Les régions, les départements et les communes ont déjà passé commande de masques dit Roch Brancourt, le vice président du conseil régional des Pays de la Loire.  Aleop !, le réseau de transports en commun géré par la Région, représente 32 millions de voyages par an. 

A  lire aussi : La région des Pays de la Loire organise le déconfinement pour ses trains TER

Repenser notre organisation du travail 

Porter un masque, c'est bien mais ce n'est pas suffisant pour Fabrice Eymon.  Pour respecter les distances, il faut mettre en place des "bus articulés et des trains longs pour que les gens ne soient pas les uns sur les autres". Mais Fabrice Eymon va même plus loin. Pour éviter les véhicules bondés, il faut repenser notre organisation du travail : "Il faut étaler les heures de pointe. Cela veut dire continuer à favoriser le télétravail mais aussi décaler les horaires de travail. Que les entreprises mais aussi les écoles et les crèches n'ouvrent et ne ferment pas en même temps pour que les gens ne se trouvent pas en même temps, au même endroit dans les bus ou les trains".

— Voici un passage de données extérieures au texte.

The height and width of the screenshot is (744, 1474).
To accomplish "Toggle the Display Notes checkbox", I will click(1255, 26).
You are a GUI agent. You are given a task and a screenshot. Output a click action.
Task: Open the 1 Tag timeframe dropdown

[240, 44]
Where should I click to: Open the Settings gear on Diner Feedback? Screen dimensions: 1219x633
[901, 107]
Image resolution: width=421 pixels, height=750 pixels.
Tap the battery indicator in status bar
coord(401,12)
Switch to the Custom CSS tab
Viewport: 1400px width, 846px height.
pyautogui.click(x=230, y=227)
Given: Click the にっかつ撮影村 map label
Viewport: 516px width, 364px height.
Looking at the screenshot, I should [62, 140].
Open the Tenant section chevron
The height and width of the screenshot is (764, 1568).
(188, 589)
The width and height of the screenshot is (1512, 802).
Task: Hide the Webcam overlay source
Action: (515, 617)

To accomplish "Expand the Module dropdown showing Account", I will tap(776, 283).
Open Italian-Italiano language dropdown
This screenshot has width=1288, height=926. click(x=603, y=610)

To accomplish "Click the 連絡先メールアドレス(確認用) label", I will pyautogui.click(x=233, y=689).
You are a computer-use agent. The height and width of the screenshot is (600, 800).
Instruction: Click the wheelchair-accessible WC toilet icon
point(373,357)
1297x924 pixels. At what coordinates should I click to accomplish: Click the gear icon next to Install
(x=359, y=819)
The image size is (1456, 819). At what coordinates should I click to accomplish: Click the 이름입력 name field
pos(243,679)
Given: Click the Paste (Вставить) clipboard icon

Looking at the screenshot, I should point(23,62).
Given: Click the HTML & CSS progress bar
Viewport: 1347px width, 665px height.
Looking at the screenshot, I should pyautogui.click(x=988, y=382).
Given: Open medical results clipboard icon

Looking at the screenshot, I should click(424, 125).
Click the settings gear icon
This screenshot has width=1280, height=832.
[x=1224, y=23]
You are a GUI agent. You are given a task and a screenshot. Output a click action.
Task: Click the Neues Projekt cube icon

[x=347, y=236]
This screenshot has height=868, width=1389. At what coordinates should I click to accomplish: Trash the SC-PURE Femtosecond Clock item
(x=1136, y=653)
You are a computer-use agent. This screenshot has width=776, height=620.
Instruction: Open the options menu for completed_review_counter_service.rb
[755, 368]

Pour Fabrice Eymon, il faut aussi repenser notre organisation du travail pour éviter trop de gens en même temps dans les transports en commun

Mais il faudra sans doute un peu de temps avant que le trafic ne reviennent à la normale. Seuls 15 % des 520 TER quotidiens circulent en ce moment sur les lignes ferroviaires de la région. 

A Nantes, un CHSCT se tient ce jeudi à la SEMITAN, qui exploite les transports en commun de l'agglomération, pour évoquer les mesures à mettre en oeuvre à partir du 11 mai. Des distributeurs de gel hydroalcooliques connectés vont être installés dans les Tram. Un système développé par une entreprise basée à Rezé tout près de Nantes. Au Mans aussi, le réseau de transport en commun se prépare au déconfinement

Une crise qui risque de laisser des traces

La FNAUT craint que certains usagers se détournent des transports en commun par peur d'être contaminés. "Nous craignons un retour de l'utilisation de la voiture avec toutes les conséquences que cela peut avoir tant sur le plan social, économique, environnemental et qui risque d'avoir un impact sur la sécurité routière, explique Fabrice Eymon. On craint aussi pour les transports publics qui vont peut être pâtir de la situation. Déjà on voit que les autocars sont fortement touchés par la crise".